### Task goal
Filter the listing below down to the lines with the word "computer" and copy those.

------------------------------------------------

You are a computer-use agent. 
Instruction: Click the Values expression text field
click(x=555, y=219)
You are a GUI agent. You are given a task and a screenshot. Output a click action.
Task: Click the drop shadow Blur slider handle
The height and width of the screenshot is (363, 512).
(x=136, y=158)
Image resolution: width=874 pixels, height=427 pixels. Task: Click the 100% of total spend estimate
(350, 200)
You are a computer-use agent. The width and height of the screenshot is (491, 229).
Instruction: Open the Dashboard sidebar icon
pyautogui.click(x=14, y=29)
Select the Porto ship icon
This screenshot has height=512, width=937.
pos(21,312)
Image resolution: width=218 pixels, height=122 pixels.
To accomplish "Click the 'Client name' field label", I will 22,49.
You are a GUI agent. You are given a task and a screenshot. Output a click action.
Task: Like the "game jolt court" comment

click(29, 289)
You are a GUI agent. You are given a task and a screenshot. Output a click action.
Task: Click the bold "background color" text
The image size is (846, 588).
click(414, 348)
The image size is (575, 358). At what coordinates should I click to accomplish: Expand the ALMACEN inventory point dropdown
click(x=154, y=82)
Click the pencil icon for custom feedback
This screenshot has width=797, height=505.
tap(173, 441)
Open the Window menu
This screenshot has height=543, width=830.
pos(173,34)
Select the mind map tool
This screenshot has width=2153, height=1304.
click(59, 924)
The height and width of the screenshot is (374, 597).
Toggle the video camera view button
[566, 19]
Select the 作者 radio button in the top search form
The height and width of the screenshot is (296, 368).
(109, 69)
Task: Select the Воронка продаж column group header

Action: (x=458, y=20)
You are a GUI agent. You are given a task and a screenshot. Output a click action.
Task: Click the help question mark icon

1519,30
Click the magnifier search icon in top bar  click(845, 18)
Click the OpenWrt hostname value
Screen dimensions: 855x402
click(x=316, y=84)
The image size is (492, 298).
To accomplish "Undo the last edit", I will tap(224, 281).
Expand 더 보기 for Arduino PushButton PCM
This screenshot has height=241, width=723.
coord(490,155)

------------------------------------------------

### Task solution
You are a computer-use agent. 
You are a computer-use agent. The width and height of the screenshot is (491, 229).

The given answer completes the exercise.